__Excerpted passage__
Application of MS Methodologies for the Analysis of PTM Status
Knowledge of the precursor mass and the diagnostic ion facilitates analytical approaches, both discovery and targeted. The specific pair of m/z values associated with a precursor and product ion (including the PTM diagnostic ion) is termed a “transition" which provides the basis for “reaction monitoring" Selected reaction monitoring (SRM)/multiple reaction monitoring (MRM) are based on iterative precursor isolation and scanning of MS2 transition ions, typically using triple quadrupole MS, where the Q1 and Q3 mass analyzers are used as static mass filters for the selected m/z values of precursor-product transition ions. CID occurs in Q2. MRM-initiated detection and sequencing (MIDAS) is a technique for PTM analysis  with application to protein acetylation based on precursor-126.1 transition . This approach is more specific and 10-fold more sensitive than precursor ion scanning for 126.1 ion, where precursor masses are scanned in Q1, with Q3 static for the product ion mass [49, 50]. MIDAS employs a hybrid triple quadrupole/linear ion trap to enable full product ion scan information - triggered by the detection of PTM diagnostic. The MIDAS approach requires a priori knowledge of the protein sequence for targeted analysis of the predicted, theoretical precursor-PTM diagnostic ion transitions.

__Exercise requirements__
Condense the paragraph beginning "Knowledge of the precursor mass" in the passage on MS analysis of PTM status into a bulleted list that keeps its main facts.

__Provided material__
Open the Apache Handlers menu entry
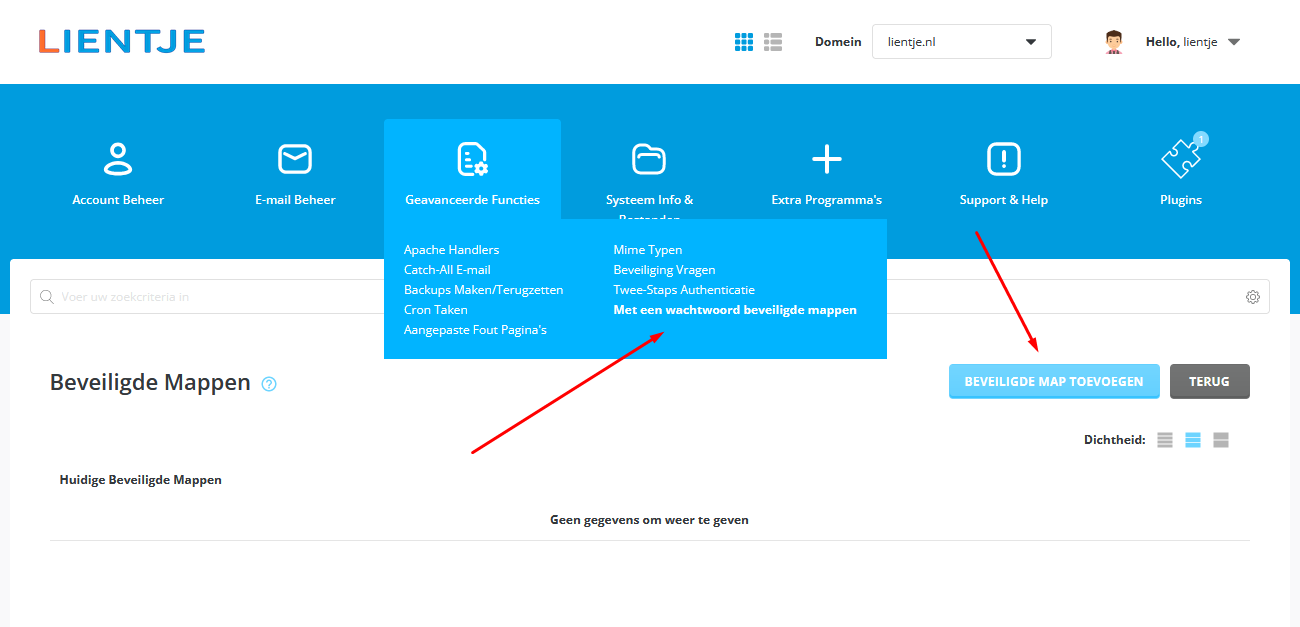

__Exercise solution__
- Knowing the precursor mass and the diagnostic ion supports both discovery and targeted analysis.
- A "transition" is the specific pair of m/z values for a precursor and a product ion, including the PTM diagnostic ion. It is the basis for reaction monitoring.
- SRM/MRM repeatedly isolates precursors and scans MS2 transition ions, typically on a triple quadrupole MS:
  - Q1 and Q3 act as static mass filters for the selected precursor-product m/z values.
  - CID takes place in Q2.
- MIDAS (MRM-initiated detection and sequencing) is a PTM analysis technique applied to protein acetylation using the precursor-126.1 transition.
- MIDAS is more specific and 10-fold more sensitive than precursor ion scanning for the 126.1 ion. In that scanning method, Q1 scans precursor masses and Q3 stays static at the product ion mass.
- MIDAS uses a hybrid triple quadrupole/linear ion trap to obtain full product ion scan information, triggered by detection of the PTM diagnostic.
- MIDAS needs prior knowledge of the protein sequence to target the predicted, theoretical precursor-PTM diagnostic ion transitions.